## What the exercise asks
Please reproduce the lines exactly as they appear, from the line containing "The image size is (912, 374)." through the final line, inclusive, and leave out the pictures.

=======

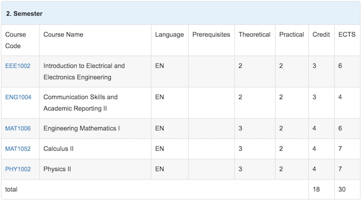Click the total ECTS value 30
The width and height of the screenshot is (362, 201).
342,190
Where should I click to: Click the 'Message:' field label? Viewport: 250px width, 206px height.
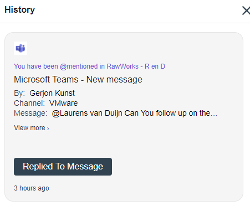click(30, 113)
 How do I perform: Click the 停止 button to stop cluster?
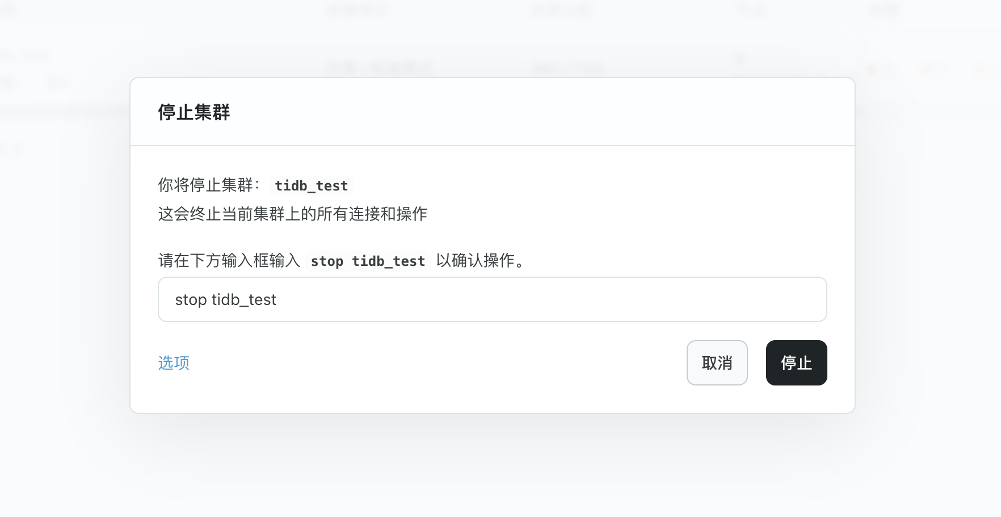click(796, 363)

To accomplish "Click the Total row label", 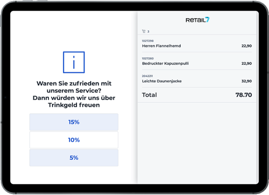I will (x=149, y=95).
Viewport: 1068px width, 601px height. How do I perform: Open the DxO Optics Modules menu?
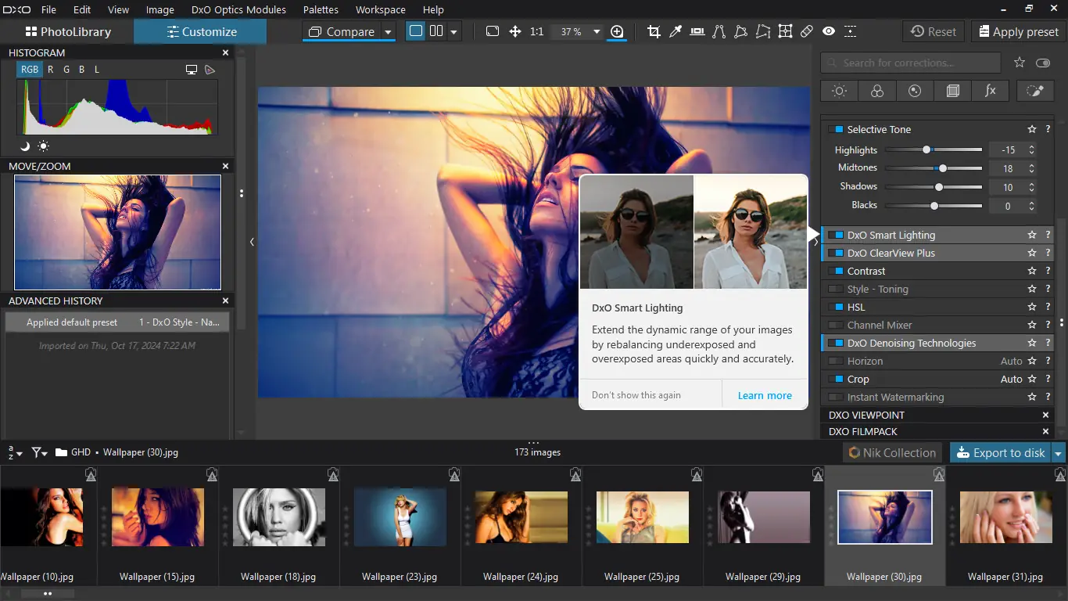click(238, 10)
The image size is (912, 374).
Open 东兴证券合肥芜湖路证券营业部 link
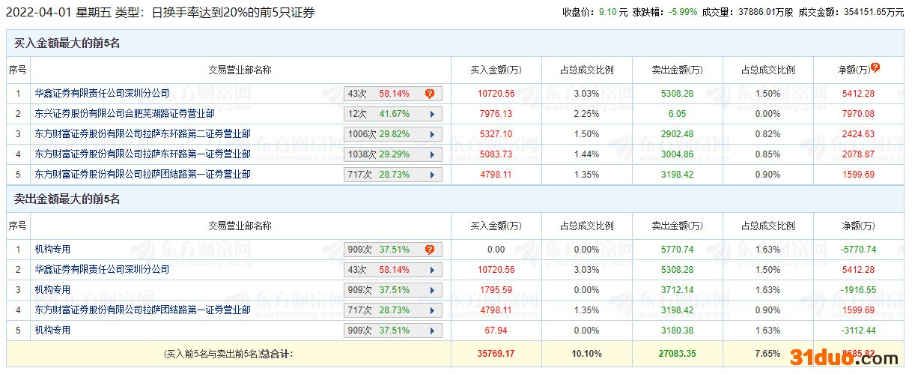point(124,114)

=======

## Solution for this problem
The image size is (912, 374).
Open 东兴证券合肥芜湖路证券营业部 link
point(124,114)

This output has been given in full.